夕方・・・ドライブしていて空はあかね色に染まってきた。ちょうど紅葉した桜並木の色と同じだ。暖まる・・・
「蒼い時」の涼やかさとは反対に「暖かいとき」と書いて「紅い時」と読みたい気分だ。

天高き馬肥ゆる秋・・・日本の豊穣な秋に比べて空のイメージもだいぶ違うヨーロッパ。
これから続く長い灰色の空・・・寒い冬・・・

「シックな色」より華やかな赤、煉瓦色、オレンジ色・・・と空想がふくらむのも囲まれている自然の違いからだろう。

10日程たち、時差もすっかり治り、いろいろな忙しい時も一応落ち着いた。
ちょっと・・・というか、だいぶ嬉しいことがあって今日は逆に「シックな色」を着た。
寒さも定着してきた中、なんだかしっくりくる。

昔・・・若いころは「演奏会のときはなるべく派手な色」と言われてきた。
それもしかしプロとしてデビューと結果的にはなった80年からのことで、それ以前は「渋い色」しか着なかった。
1年「ブラームス」だけにはまり、1年「ベートーベン」だけにはまったように、学生の頃は1年間「ターコイズブルー」だけ探し、その次の年は「黒」だけを探した。
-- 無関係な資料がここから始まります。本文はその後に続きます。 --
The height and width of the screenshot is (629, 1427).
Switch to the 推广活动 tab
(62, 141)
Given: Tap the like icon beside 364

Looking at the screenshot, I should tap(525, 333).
これが音楽と適合していたかどうかはともかく、80年以来着続けてきた「派手なステージ衣装」から一転して「黒」ばかり着た時期。マルタ・アルゲリッヒにあこがれ・・・「そろそろ年かな?」と自覚してた頃・・・

しかし実際舞台に発つ前に「黒一色」になるのは相当な覚悟がいった。
よっぽど内面がしっかりしてまた精神的にバランスもとれ、「バラ色」になる部分がないと「黒」は着られない。「黒」を着こなす・・・ということはその人の「輝き」をあらわす。
内面が「満たされていること」「感情でいっぱいなこと」
そしてそれを「隠す」
だから「粋」なのだ。

嬉しいことがあった時、はシックな色が着られる。お天気の良い日のように・・・

人間、どこかで自然とつながっているのだが、その「自然」とはまさに「心のなかのパレット」(ヴァン・ゴッホ)による「見方」によって異なる・・・ということかもしれない。